Sağlık çalışanlarının bu savaşın bilincinde olduğuna vurgu yapan Dr. Şen, çalışanların haklarıyla ilgili taleplerinin de dikkate alınmasını beklediklerini kaydederek, yine pandemi döneminde insan yaşamını en öne koyarak çalışırken hayatlarını kaybeden meslektaşlarının da kendilerini derinden üzdüğünü belirtti.
Sözlerinin devamında, pandemi sürecinde öğrenilen en önemli şeyin, milli gelirden sağlık alanı için ayrılan payın ne derece önemi olduğu ve doğru kullanılması gerektiği olduğuna kayıt düşen Dr. Şen, “Sağlığa ayrılan payın ne kadarı halk sağlığına ayrılıyor. Biz bunu fark ettik. Bir şeyden tasarruf edilecekse bunun sağlıktan yapılmayacağını anladık.” dedi.
Pandemiyle birlikte önemi anlaşılan bir başka konunun koruyucu sağlık sistemi olduğunu dile getiren Dr. Elif Biçer de, bazı yabancı ülkelerin daha çok tedavi odaklı çalıştığını ifade ederek, “Türkiye’de 1. basamak ve koruyucu sağlık hizmetine çok daha fazla kaynak ayrılması gerekiyor. Kişiler hasta olmadan biz onları korumalıyız. KETEM ve kadının üreme sağlığı ile ilgili eğitimler verdiğimiz birimimiz var. Anne bebek eğitimleri veriyoruz. Bunların her biri çok kıymetli. Her sağlıklı bireyin mutlaka gelmesi çok önemli. Kişi henüz sağlıklıyken rutin taramalarının yapılması lazım.” dedi.
Mesleği tercih etmede “yardım etme” duygusu öne çıkıyor
Gençlerin eğitimlerinde sağlık bilimi alanını tercih etmelerine de değinilen programda, mesleğe yönelimde “yardım etme” duygusunun öne çıktığı, aile, sosyal hayat gibi pek çok şeyin önünde tutularak icra edilebildiği dile getirildi.

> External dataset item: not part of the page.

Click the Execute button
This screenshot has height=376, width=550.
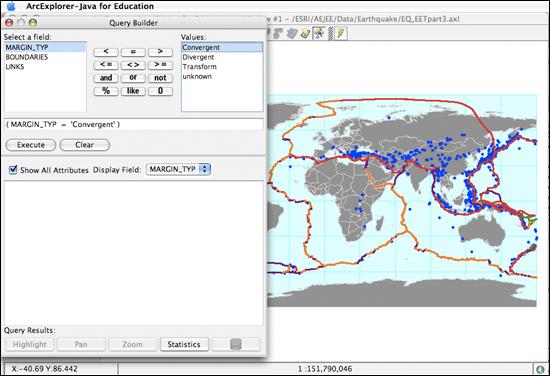click(31, 145)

Dr. Biçer, “Mesleğimi çok severek yapıyorum. Gençlerin de tercih etmesini öneririm. Biz öğrenim hayatımız boyunca usta çırak ilişkisi ile bu mesleği öğreniyoruz. Bu çok kıymetli bir şey. Aynı zamanda işinizi yaparken insan hayatına dokunuyorsunuz. Hem çok zor hem de çok tatmin edici bir meslek. Şunu belirtmek isterim; hastalarımız bizden her zaman güler yüz bekliyorlar ama bizim de insan olduğumuz unutulmamalı. Ülkemizde maalesef şu an doktorlarımız çok zor koşullarda çalışıyorlar, çok hasta bakıyorlar. Umarım her biri ile ilgili düzenlemeler olur.”
Dr. Şen ise; Türk toplum yapısının mesleğe çok yatkın olduğuna vurgu yaparak, dünyanın en iyi hekimlerinin Türkiye’den çıktığını söyledi. Türk sağlık çalışanlarının dünyanın neresine giderse gitsin, ülke koşulları ne olursa olsun kısa sürede mevcut koşullara adapte olabileceğini belirten Şen, bu özellikleriyle birlikte sağlık çalışanlarının; pratik ve hızlı çözüm üretebilen, kısa sürede organize olabilen, görevin kutsallığını, mesleğin saygınlığını yücelten bir davranış sergilediğini ifade etti.
“Hayat kurtaran ilkyardım bilgileri güncellenmeli”
Programda sağlıktaki gelişmelerle birlikte genetik yatkınlık ve ilk yardım konuları da ele alındı.
İlk yardımın hayat kurtaran çok önemli bir müdahale olduğunu belirten Şen ve Biçer, halk olarak ilkyardımın bilinmesi gerektiğini, bunun bir sorumluluk ve zorunluluk olduğunu belirterek, öğrenilen bilgilerin zaman zaman güncellenmesi gerektiğini de kaydetti.
Yardım etmeyi seven bir toplum olmakla birlikte nasıl yardım edileceğinin de bilinmesi gerektiğini aksi halde yardım etmek isterken kötü sonuçlar yaşanabileceğini belirten Şen ve Biçer, en yakın ilkyardım eğitim merkezlerinden ya da halk sağlığı eğitim merkezlerinden bu kapsamda eğitim alınabileceğini vurguladı.